Seminggu berlalu ...
Rashi memakai cepat jaket, bergegas keluar kamar dan menguncinya. Tujuan utama gadis itu kini adalah kamar Azkia dan Pak Irman. Hendak meminta izin setelah mendengar kabar mengejutkan dari Ibu Panti beberapa menit lalu.
Belum sempat mengetuk pintu kamar Azkia, daru jauh Safir juga baru saja keluar kamar.
"Bang Safir."
"Ada apa, Rash? Kayaknya kamu panik?"
"Bang, tolong izinin sama Tante dan Om ya, aku ada keperluan mendadak ke panti."
"Loh, ada apa? Buru-buru banget? Ini masih pagi buta loh."
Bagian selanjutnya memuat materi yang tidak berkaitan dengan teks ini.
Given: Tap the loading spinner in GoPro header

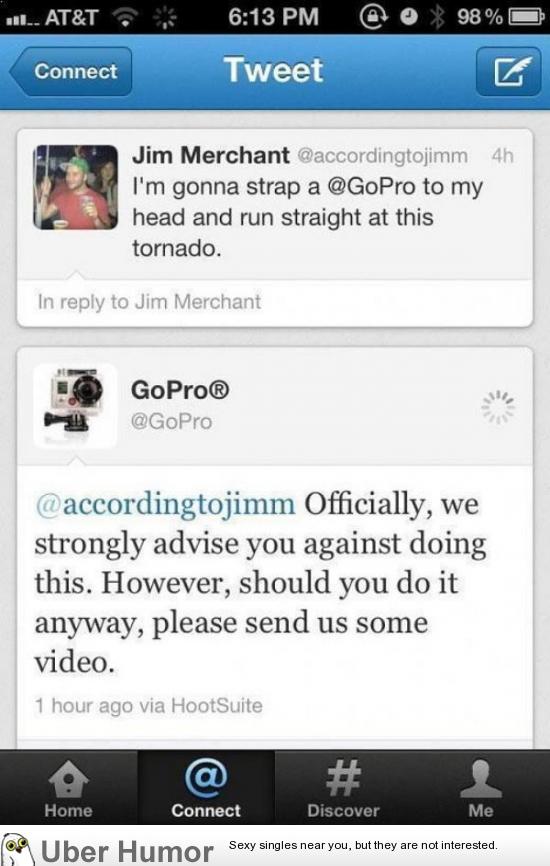Looking at the screenshot, I should 498,407.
"Ada problem sedikit, Bang. Tolong ya, aku nggak punya banyak waktu." Interaksi Rashi dan Safir kini mulai hangat, Rashi mulai mau banyak bicara pada lelaki itu. Dan merasa ia menemukan sosok seorang kakak di diri Safir.
"Ooh ya udah, aku antar aja yuk."
"Nggak usah, Bang. Nanti yang izinin aku siapa?"
"Kan ada Rahsya."
Sejenak Rashi berpikir, menunggu taxi tidak mungkin, sementara membawa mobil keluarga itu pun ia tak berani. Ia sadar posisinya. Setelah diam sebentar, gadis itu akhirnya mengangguk. "Oke, Bang."
Safir kembali ke kamar, mengambil jaket lalu kembali keluar menemui Rashi. Dari atas tangga, Rahsya melihat interaksi dua orang itu dengan hati jengkel.
"Mau ke mana Lo." Tanya nya dingin pada Rashi saat sampai di anak tangga paling bawah.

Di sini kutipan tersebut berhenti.